▶ [Article]:
The definition string may contain before each type declarator the additional keywords const or readonly (equivalent to const) in order to forbid such variables to become selected for input pins, thereby protecting them against any change through an remote_var unit. The somewhat rigid counting scheme for the k-values can be made more flexible by inserting 'numbering anchors' of the form #n: (also just n: suffices), which force k-counting to continue with the value k=n for the next variable. Note that any renumbering needs corresponding changes for the case values in the lookup-routine (and, as a consequence, never affects the NST side). Using #n: to create generous numbering gaps facilitates the subsequent introduction of further definitions without changes to already existing case-values in the lookup routine. Note also that the names in the definition string need not coincide with the C-names: the actual C-variables for which the lookup routine returns their data can be chosen at will (but, of course, fatal errors will occur, if their type specifications and dimensions do not match with associated specification in the description string). To facilitate import of entire groups of variables by a single symbolic name, groups of variable definitions may be enclosed in curly brackes, with a group name prepended: DefStr="float a,b; foodouble u,v[]; char ac[];" This will permit to import the three variables u,v[],ac[] under the single name of foo. Note that introducing a group name does not change the serial position index for the other items. Additionally, the description string may contain newlines for print formatting (useful with the -v option of the remote_var unit that sends a copy of the description string to stderr) and comments. These are introduced with a '/' or '//', and are ended by the next single '/' that is not on both sides adjacent to an alphanumeric char, or the next newline. With some of these features, our example could also be written as

   void *VARIABLES_mygroup(int *dim, int k) {

   static char DefStr[]=
   "float A,B, /two scalars/ *C; /a pointer \n"
   "foo { #20: / start group + renumber \n"
   " double U,V[];// NST converts to float \n"
   " #10: const char AC[]; //some fixed text\n"

▶ [Data extract]:
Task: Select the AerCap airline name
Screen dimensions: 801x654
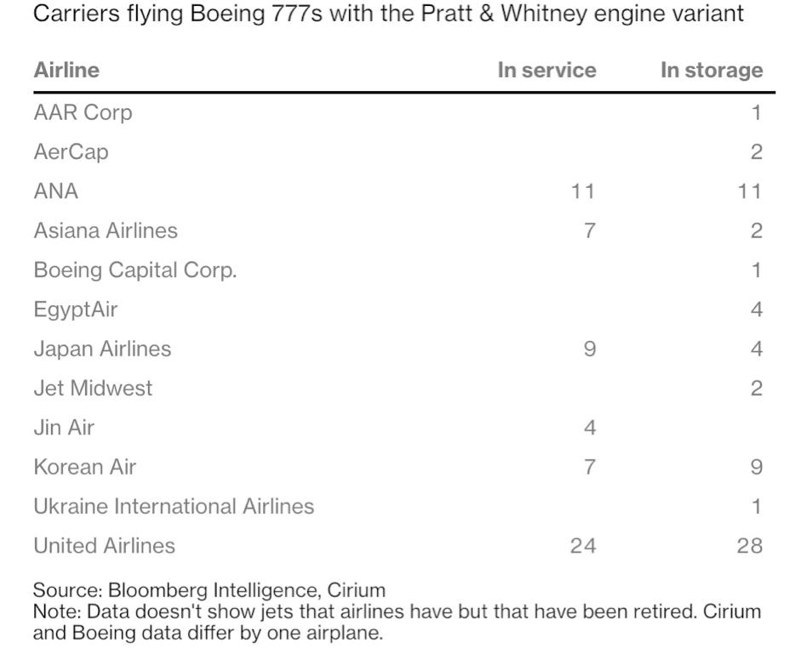Action: (71, 152)

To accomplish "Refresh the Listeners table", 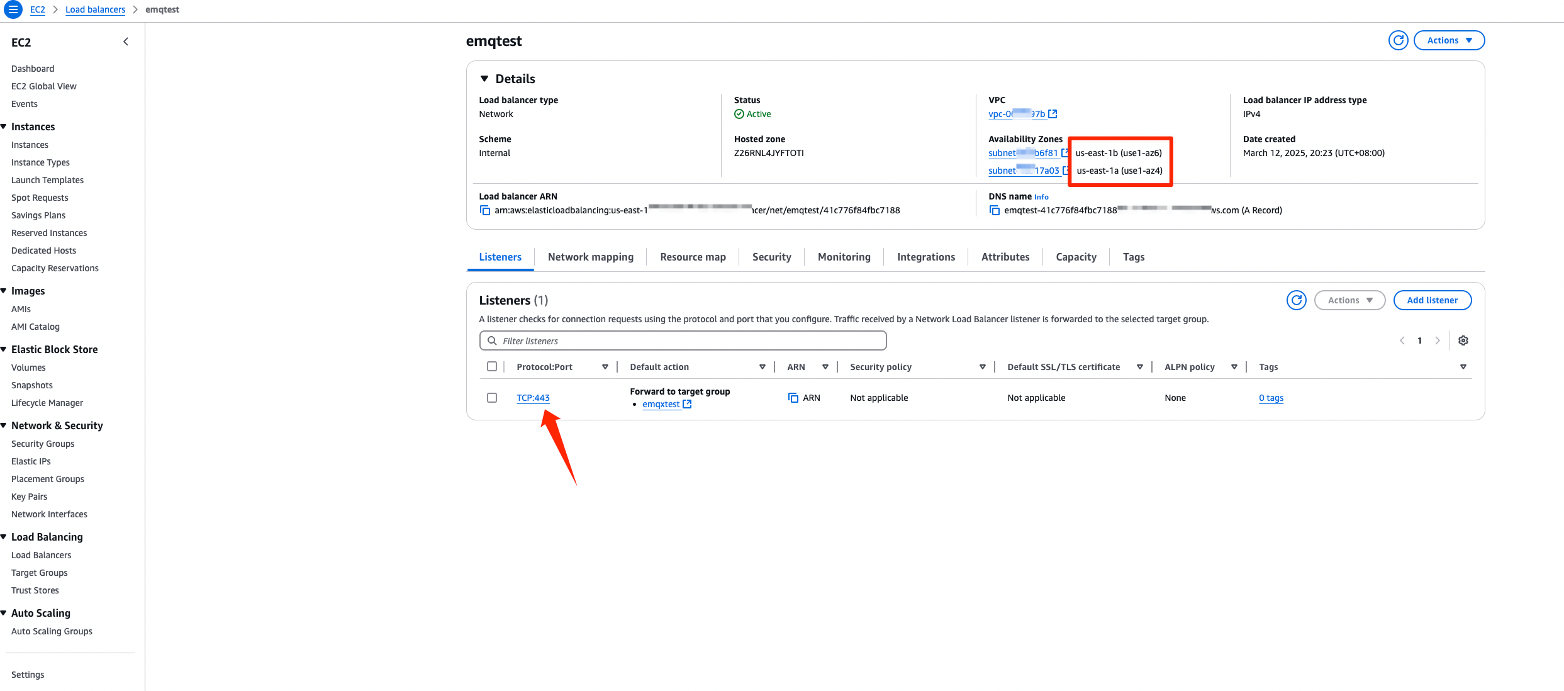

▶ [Do this]: Sum up the passage on the definition string in two sentences.

▶ [Exercise solution]: The definition string can mark variables const or readonly to protect them against change through a remote_var unit, and numbering anchors of the form #n: make k-counting continue at a chosen value, though any renumbering needs matching changes to the case values in the lookup routine. Groups of variable definitions can be given a group name so several variables can be imported under that single name, and the description string may also contain newlines for print formatting and comments introduced with '/' or '//'.